## PROVIDED MATERIAL
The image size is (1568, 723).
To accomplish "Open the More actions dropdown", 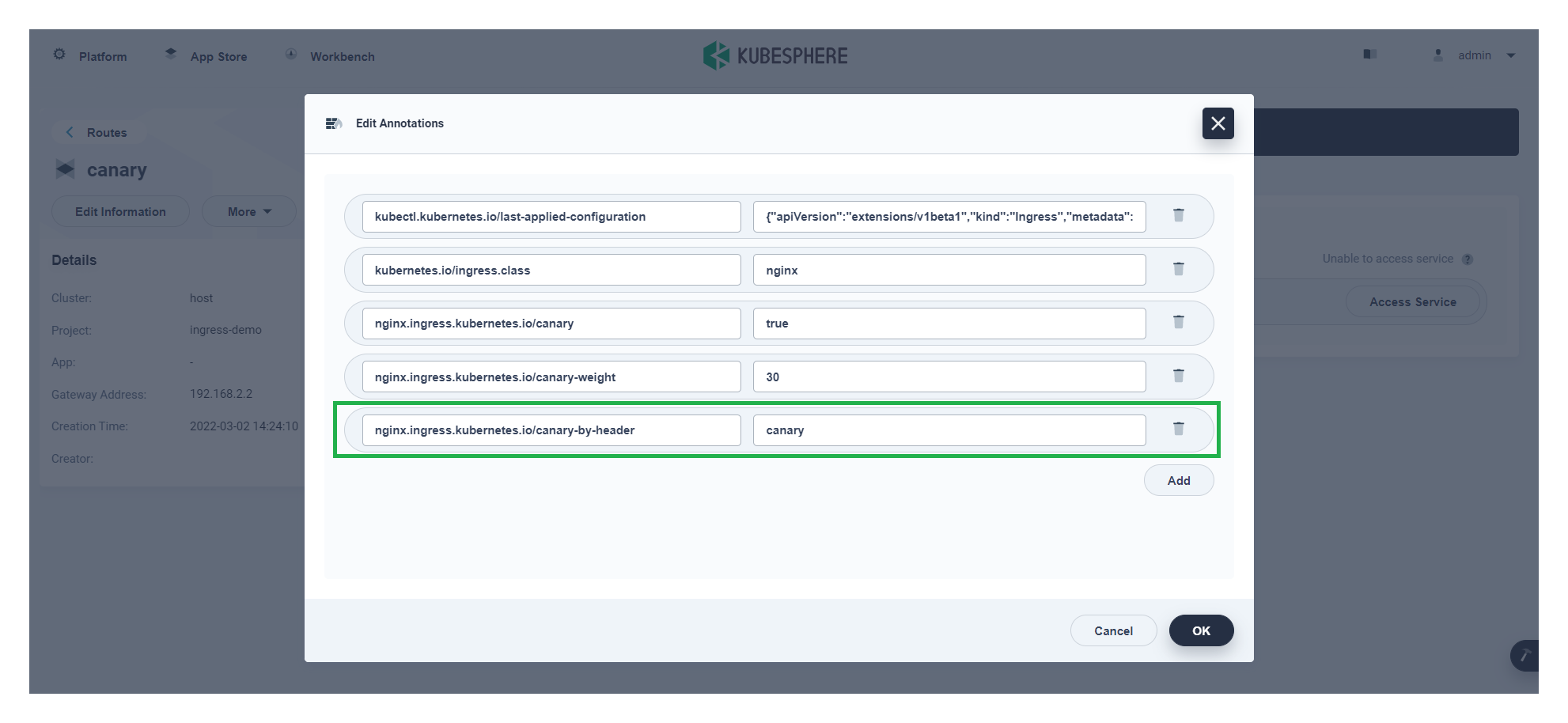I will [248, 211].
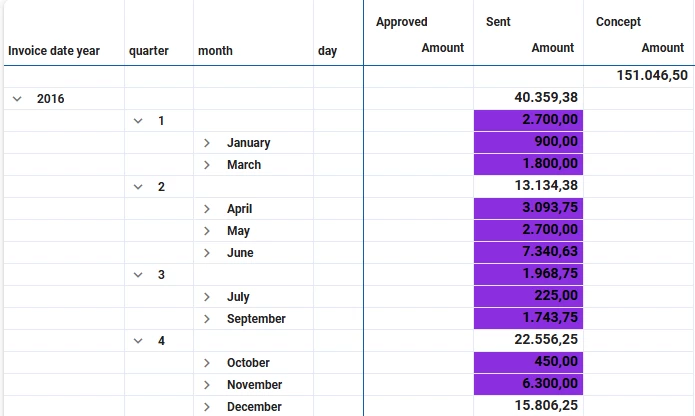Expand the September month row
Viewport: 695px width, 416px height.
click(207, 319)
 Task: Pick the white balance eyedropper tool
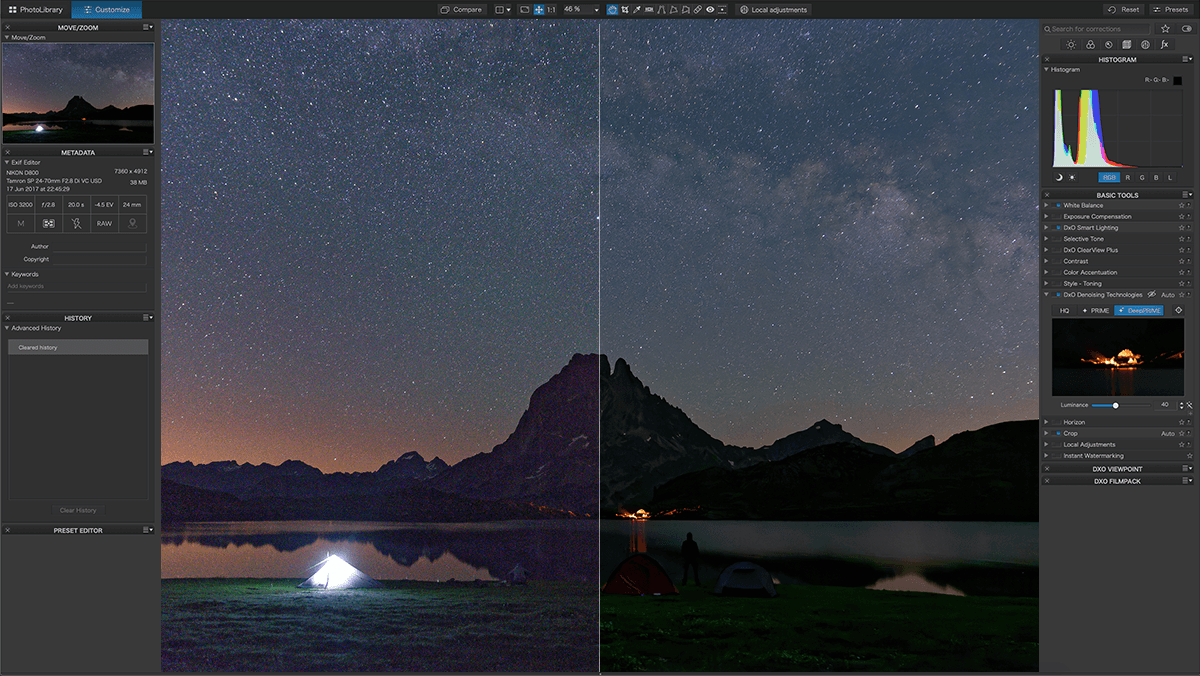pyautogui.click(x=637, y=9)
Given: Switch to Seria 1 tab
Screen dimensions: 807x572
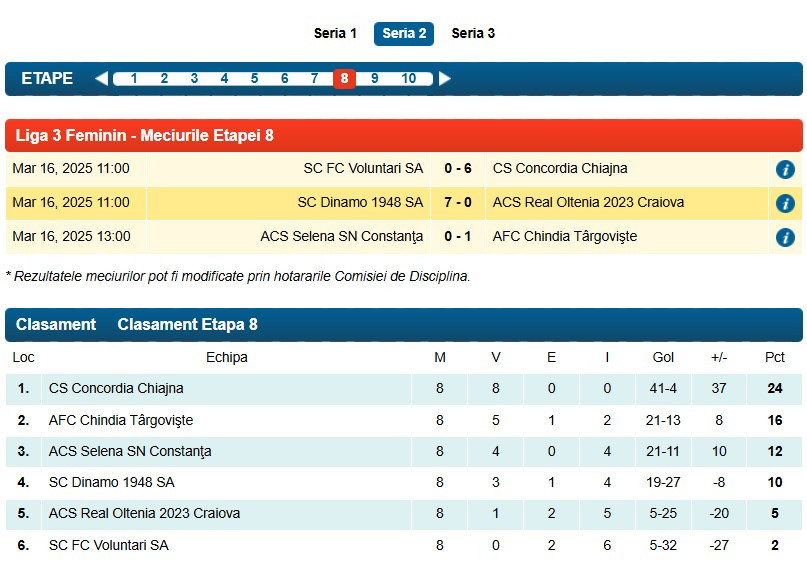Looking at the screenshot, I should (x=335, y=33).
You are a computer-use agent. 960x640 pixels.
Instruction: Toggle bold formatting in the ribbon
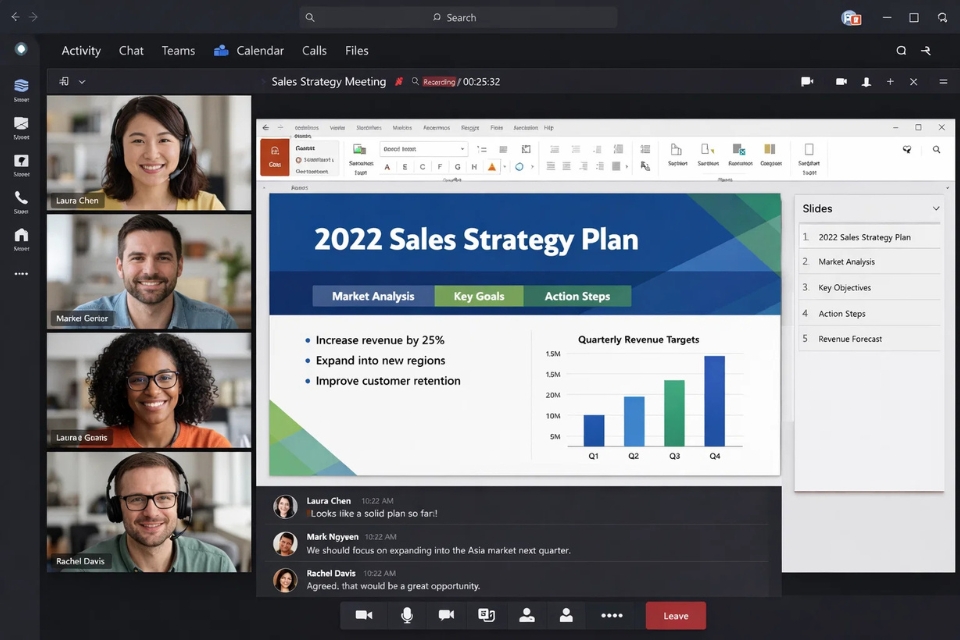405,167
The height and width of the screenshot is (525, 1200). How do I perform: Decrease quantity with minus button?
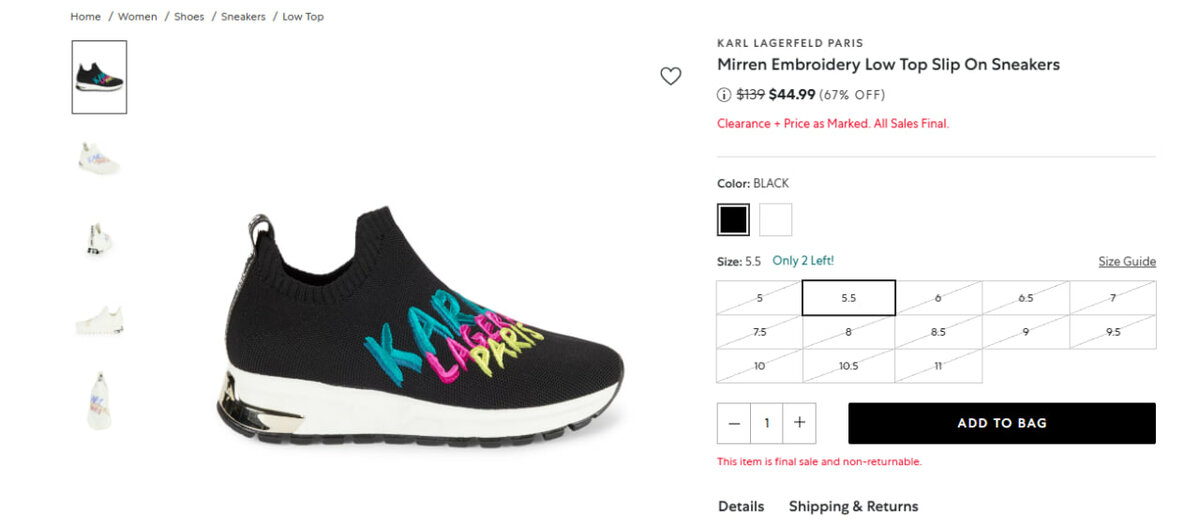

---

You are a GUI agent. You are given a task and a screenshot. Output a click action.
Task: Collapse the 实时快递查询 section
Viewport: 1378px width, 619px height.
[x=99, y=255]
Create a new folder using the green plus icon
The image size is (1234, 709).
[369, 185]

* * *

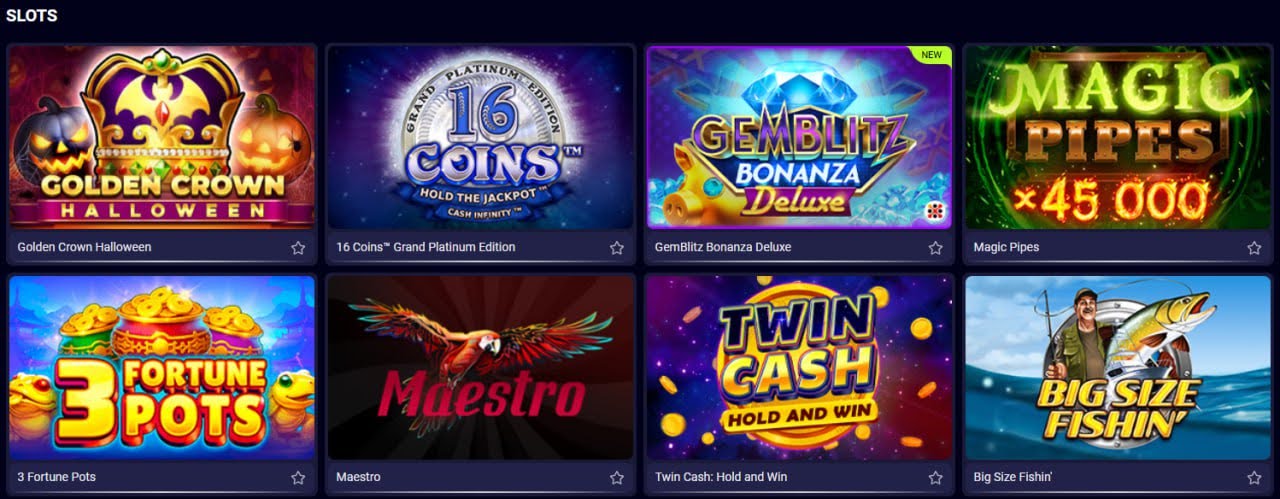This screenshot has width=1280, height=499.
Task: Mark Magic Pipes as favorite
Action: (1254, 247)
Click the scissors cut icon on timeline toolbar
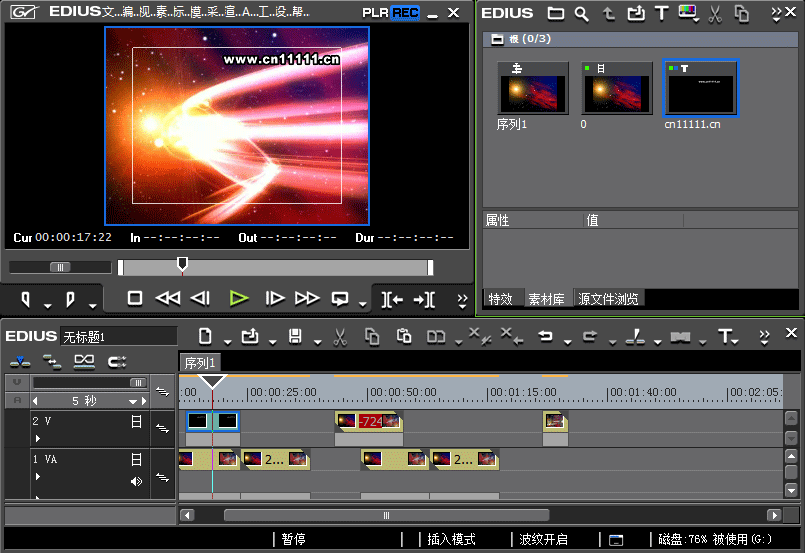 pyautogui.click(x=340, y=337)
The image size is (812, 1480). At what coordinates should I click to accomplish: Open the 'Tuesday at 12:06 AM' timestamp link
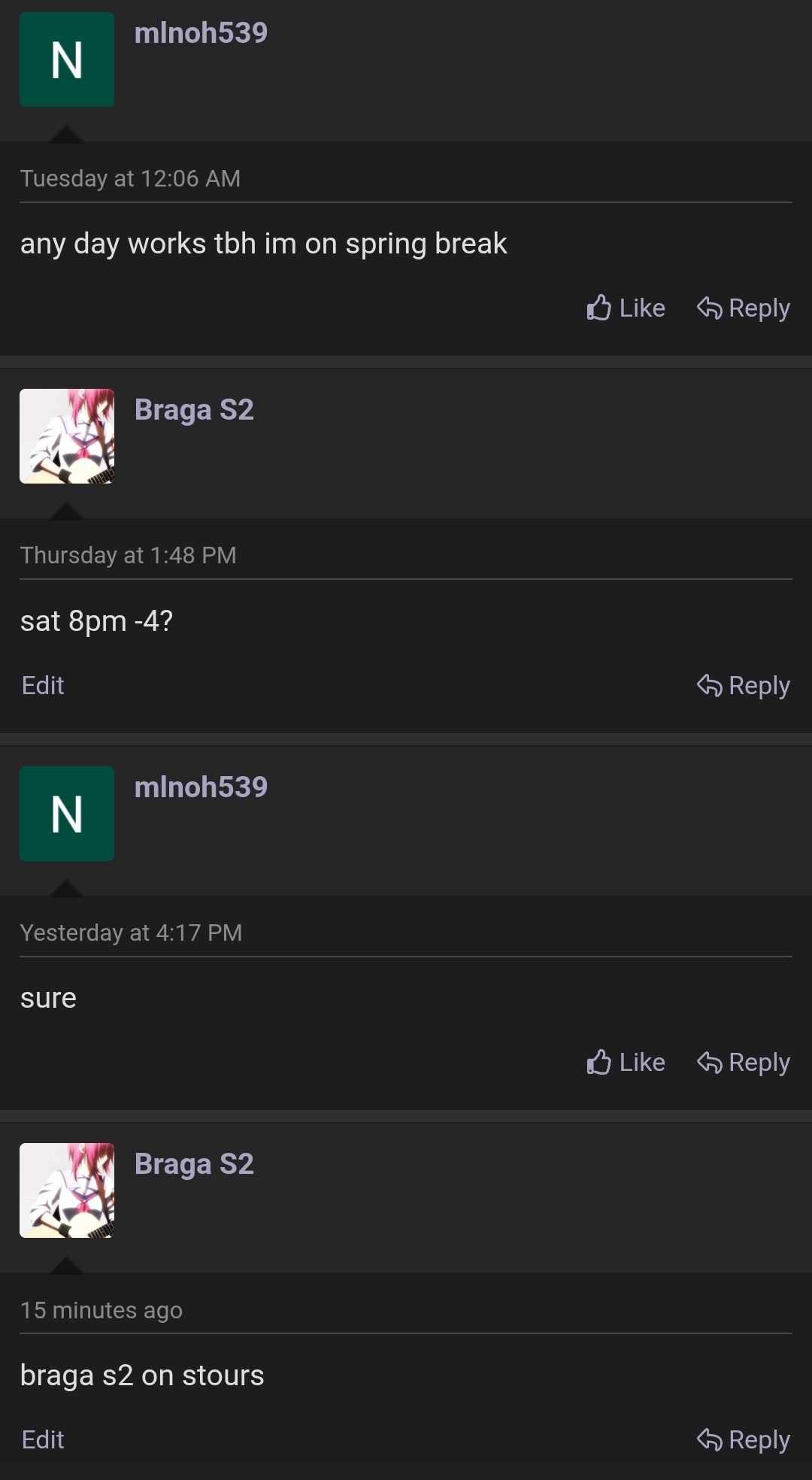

## EXERCISE OBJECTIVE
Could you arrange the records, starting at the line containing "This screenshot has width=1280, height=499." and ending at the line containing "pyautogui.click(x=340, y=337)", as a JSON list of strings with one string per line, leaving out blank lines and the pictures?

## RESULT
[
  "This screenshot has width=1280, height=499.",
  "Task: Mark Magic Pipes as favorite",
  "Action: (1254, 247)",
  "Click the scissors cut icon on timeline toolbar",
  " pyautogui.click(x=340, y=337)"
]